» **Article**:
════════════════════

Parser Error Recovery
What Is Error Recovery?
A parser that stops at the first syntax error is nearly useless in practice. A programmer with a missing closing brace shouldn’t have to fix that one error, recompile, discover the next error, fix it, recompile — cycling through dozens of edit-compile loops just to see all the syntax problems in a file. Error recovery is the set of techniques that allow a parser to continue past errors, producing a partial result and reporting as many genuine errors as possible in a single pass.
This is surprisingly hard to do well. The challenge is not continuing — any parser can skip tokens until something looks right — but continuing accurately. A single misplaced token can make the entire rest of the file look like garbage if the parser loses track of the grammatical context. The parser’s job during recovery is to find a point where it can re-synchronize with the token stream and resume parsing with confidence that subsequent errors are real, not cascading effects of the first one.
Why Multi-Error Reporting Matters
Modern development workflows compile constantly — on save, on keystroke, on every character typed. An IDE that shows only one error at a time forces the programmer into a serial debugging loop. A parser that reports five genuine errors in one pass lets the programmer fix all five before the next compile, or at least see the full picture of what’s wrong.

════════════════════

» **Required task**:
In the parser error recovery article, what can make the entire rest of a file look like garbage?

» **Dataset section**:

════════════════════

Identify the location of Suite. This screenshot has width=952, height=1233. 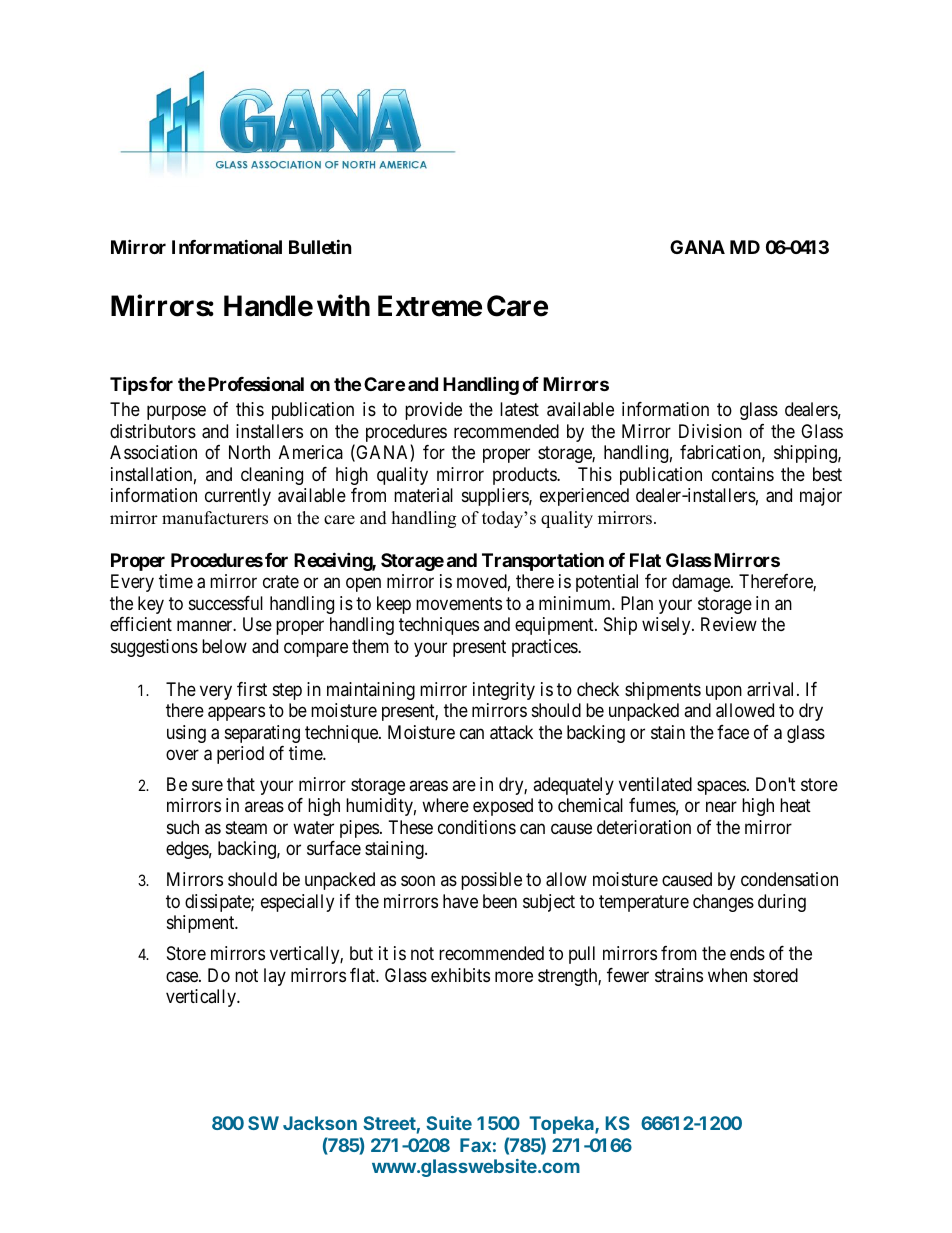
(449, 1123).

════════════════════

» **Finished exercise**:
A single misplaced token, if the parser loses track of the grammatical context.